# DÉFI 1
Dans l'extrait sur la voix, quel rôle la consonne joue-t-elle dans le mot ?
# DÉFI 2
Relevez toutes les expressions par lesquelles l'extrait sur la voix définit la voyelle.

# EXTRAIT SOURCE
========================================
Donc le souffle, ensuite prendre conscience que la voix se fait entendre par des sons qui créent des mots, qui créent des phrases, et donc il faut se dire que les mots sont confectionnés, de consonnes et de voyelles, la consonne étant la tractrice du mot, et la voyelle étant la chair du mot, la beauté du mot, la rondeur du mot. Évidemment si vous parlez comme ça, sans avoir une dynamique des lèvres et de la langue, on ne comprendra rien du tout.
Et puis aussi, se dire que quand on parle, quand on exprime des phrases, il y a la ponctuation, qui va avec, et c’est par cette ponctuation que l’on reprend son souffle, ni trop ni trop peu, c’est dans la ponctuation que l’on se recharge en énergie et que l’on recharge en énergie les gens qui vous écoutent. Et n’oublions pas aussi, ce qui fait partie de la ponctuation, des silences ! des silences, la parole est d’argent, le silence est d’or, et il se dit beaucoup de choses dans les silences, les silences font partie intégrante de la voix.
sur cette première dimension, la partie colonne d’air, souffle, comment peut-on travailler ça dans un quotidien ? il y a des exercices spécifiques pour augmenter cette capacité de colonne d’air ?
Oui. Déjà, avoir autant que faire se peut, une détente physique, être relax, relâché, quand on est tendu, on use malencontreusement de souffle on use d’une énergie négative, donc essayer, et moi je donne le conseil, le matin quand on se douche, de prendre une ou deux minutes sous l’eau chaude, pour essayer de dégager les épaules, de faire des petits ronds avec les épaules, de faire des petits ronds avec le cou, la tête, en arrière, en avant, d’essayer vraiment de trouver une position que l’on a perdue durant la nuit. Déjà être détendu.
Ensuite, ne pas respirer haut, si vous le faites, vous vous mettez une barre au bas de gorge, une barre de souffle qui vous empêchera par trop de vous exprimer.
respirer haut, c’est quoi ?
========================================
# SECTION DES DONNÉES
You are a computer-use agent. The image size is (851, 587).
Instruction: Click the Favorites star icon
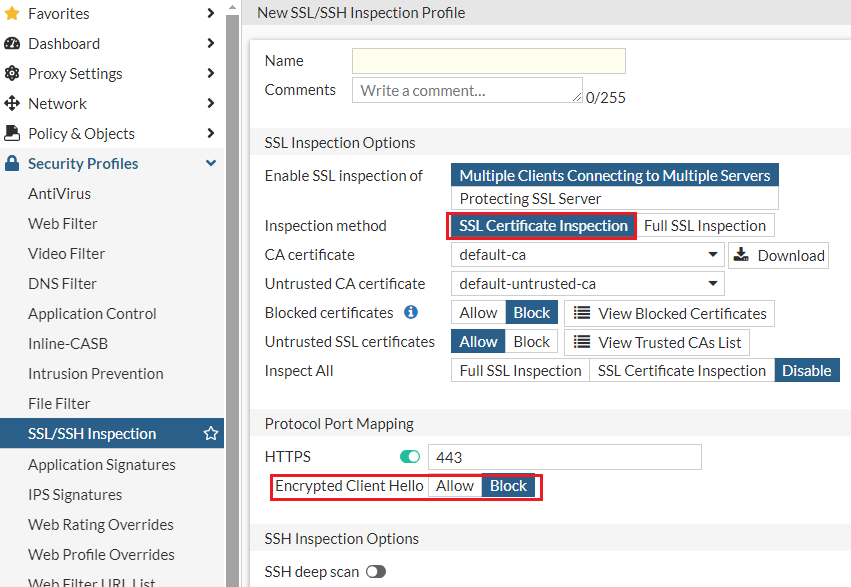pyautogui.click(x=12, y=14)
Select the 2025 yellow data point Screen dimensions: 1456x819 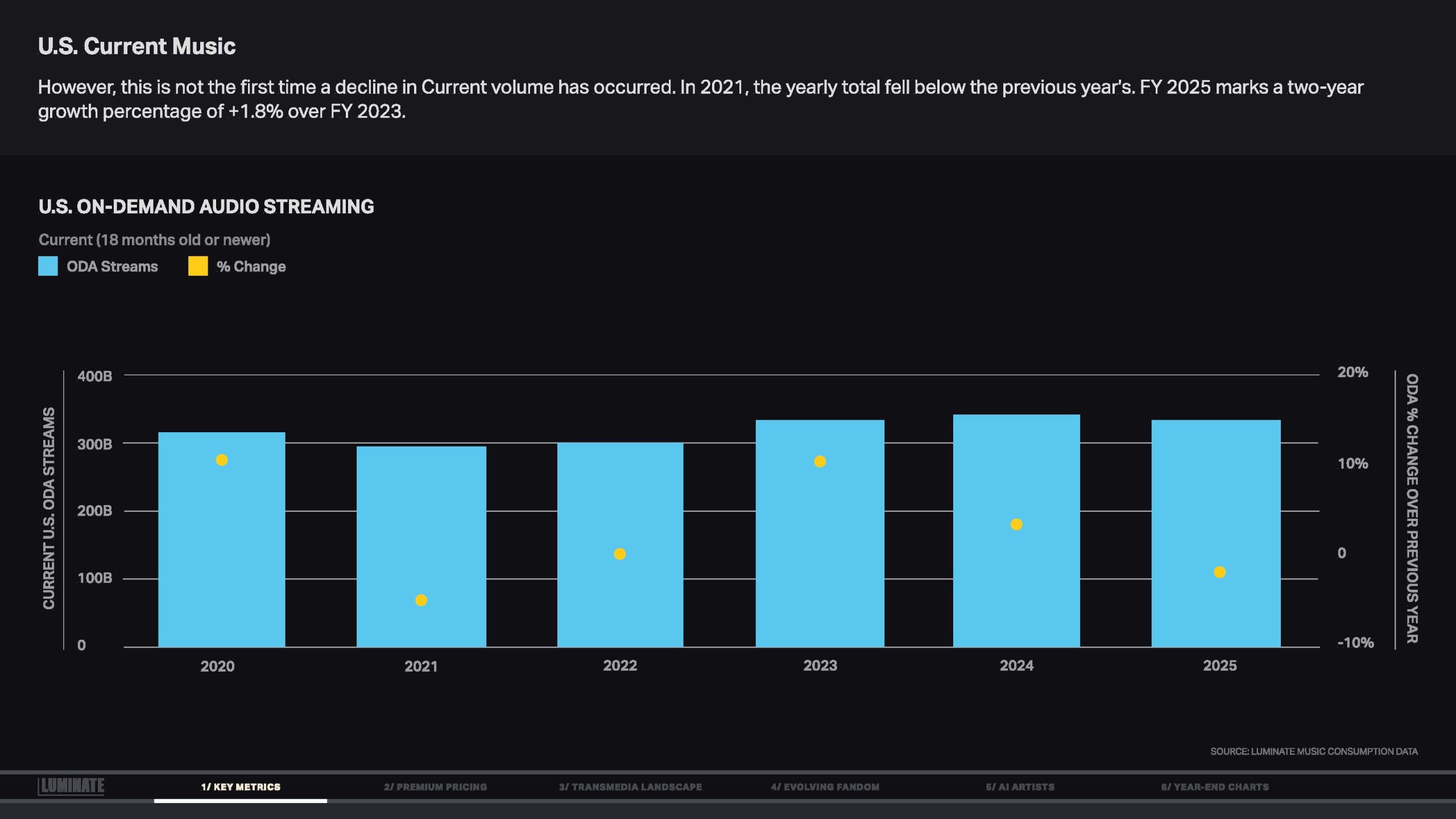click(1219, 572)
========================================
# RÉPONSE CORRECTE 1
La consonne est la tractrice du mot.

# RÉPONSE CORRECTE 2
la chair du mot, la beauté du mot, la rondeur du mot